Le lendemain matin, vers huit heures et demie, comme tous les jours, la femme de chambre vient réveiller sa maîtresse. Un affreux spectacle s’offre à ses yeux : “ Le plancher de la chambre, rapporte une gazette de l’époque, était parsemé de grosses taches d’apparence humide et gluante, tandis qu’un liquide gras, jaunâtre, écoeurant, coulait le long de la fenêtre, emplissant la pièce d’une odeur répugnante.

“ Des traces de suie salissaient les meubles. Par contre, le lit n’avait pas été endommagé et les draps chiffonnés indiquaient que la comtesse Bandi avait eu le temps de se lever. Elle gisait à 1 m du lit : un petit tas de cendres, deux jambes intactes toujours gainées de soie fine, une moitié de boîte crânienne, c’est tout ce qui subsistait de Cornelia Bandi... Le médecin légiste et les policiers appelés sur les lieux sont bien incapables d’expliquer ce qui a pu se passer. Placide, le magistrat chargé du rapport écrit : “ Un feu mystérieux semble s’être allumé spontanément dans la poitrine de la comtesse. “ Puis il classe le dossier.

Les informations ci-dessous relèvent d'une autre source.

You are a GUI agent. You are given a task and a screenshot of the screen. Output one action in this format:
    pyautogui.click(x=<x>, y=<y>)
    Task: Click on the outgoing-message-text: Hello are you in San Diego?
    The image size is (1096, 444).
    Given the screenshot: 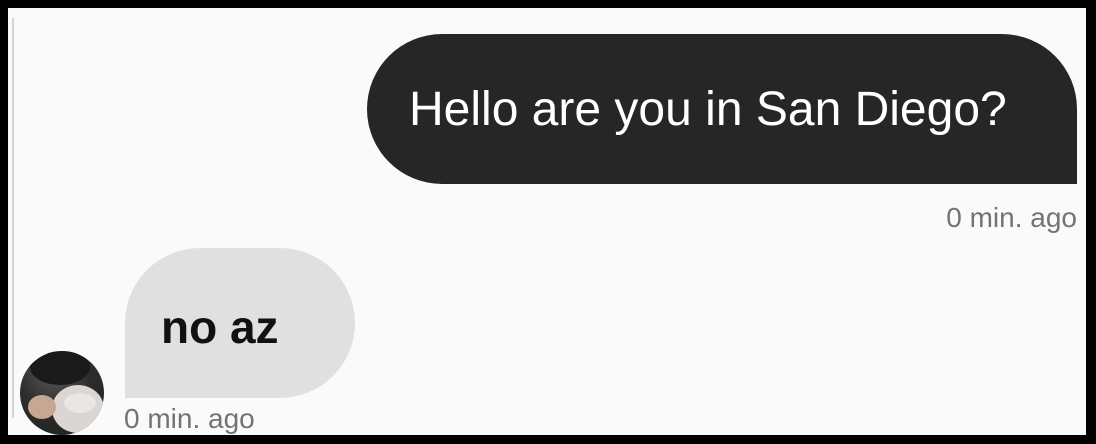 What is the action you would take?
    pyautogui.click(x=708, y=110)
    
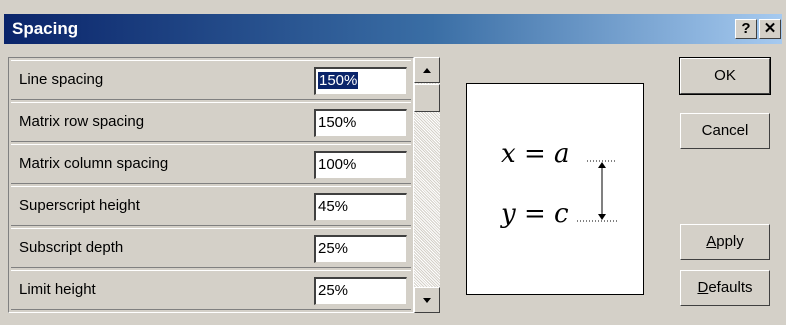  What do you see at coordinates (360, 207) in the screenshot?
I see `superscript-height-input: 45%` at bounding box center [360, 207].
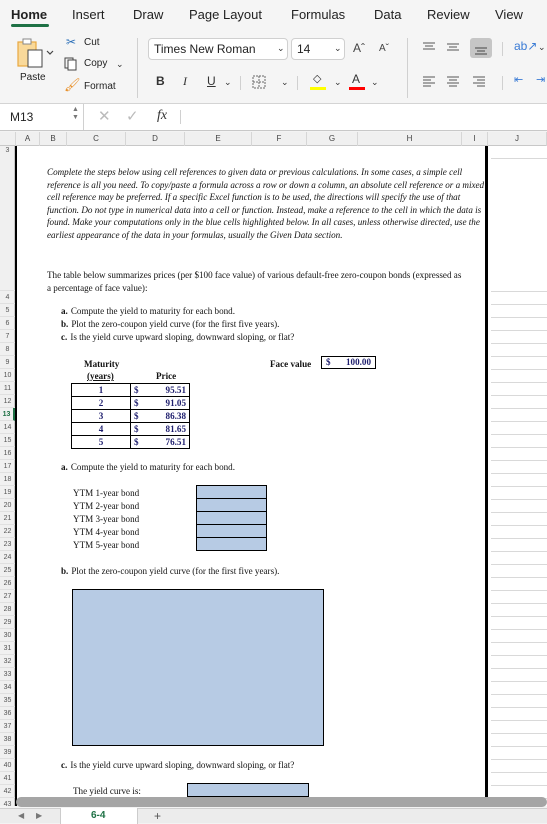 The image size is (547, 824). Describe the element at coordinates (21, 816) in the screenshot. I see `prev-sheet-icon: ◀` at that location.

Date : 3 Juin 1782. Lieu : Caen, France. Faits : Le 3 juin 1782, une vieille demoiselle disparaît en fumée. Mérille, le chirurgien chargé d’examiner l’affaire, écrit : “ Le sommet de la tête gisait sur un des chenets, à quarante-cinq centimètres du feu. Le reste du corps gisait de travers, en face de la cheminée, et n’était plus qu’une masse de cendres. Même les os les plus solides avaient perdu leurs formes et leur consistance. On retrouva le pied droit entier, mais roussi. Bien que ce fut une journée froide, il n’y avait dans le foyer que deux ou trois morceaux de bois brûlés.

“ Honnêtement, il ajoute que, dans la journée qui a précédé la disparition de Mlle Thaus, des témoins ont vu celleci absorber plusieurs litres de vin et un litre de cognac. Un tel exemple a incité un médecin légiste américain, le docteur Dixon Mann, à émettre l’hypothèse selon laquelle ces cas de combustion humaine spontanée s’expliquaient par l’état d’imbibation alcoolique particulièrement prononcé des victimes. Une étincelle suffirait alors à les enflammer.

Malheureusement, et le docteur Mann le reconnaîtra lui-même, de nombreux autres cas de combustion spontanée concernent des personnes qui ne buvaient que de l’eau. Pourtant, le rapport du chirurgien Mérille est formel : Pas un meuble de l’appartement n’était endommagé. On retrouva la chaise sur laquelle elle était assise, intacte, à une cinquantaine de centimètres. Le corps s’était consumé en moins de sept heures, bien que rien d’autre que les vêtements n’ait été calciné.

Date : 22 Mars 1908. Lieu : Whitley Bay, ville du Northumberland, en Angleterre. Faits : Le 22 mars 1908, à Whitley Bay, une petite ville du Northumberland, en Angleterre, Margaret Dewar trouve le corps en voie de combustion de sa soeur, Wilhelmina. Après avoir appelé les voisins, elle pénètre de nouveau dans la chambre. On découvre que les draps et les couvertures du lit de Wilhelmina ne sont absolument pas consumés et qu’il n’y a aucune trace de fumée dans lamaison. Au cours de l’enquête qui suit l’événement, Margaret s’en tient à son histoire. Magistrats et policiers déclarent qu’elle était ivre le 22 mars. La presse s’empare du scandale.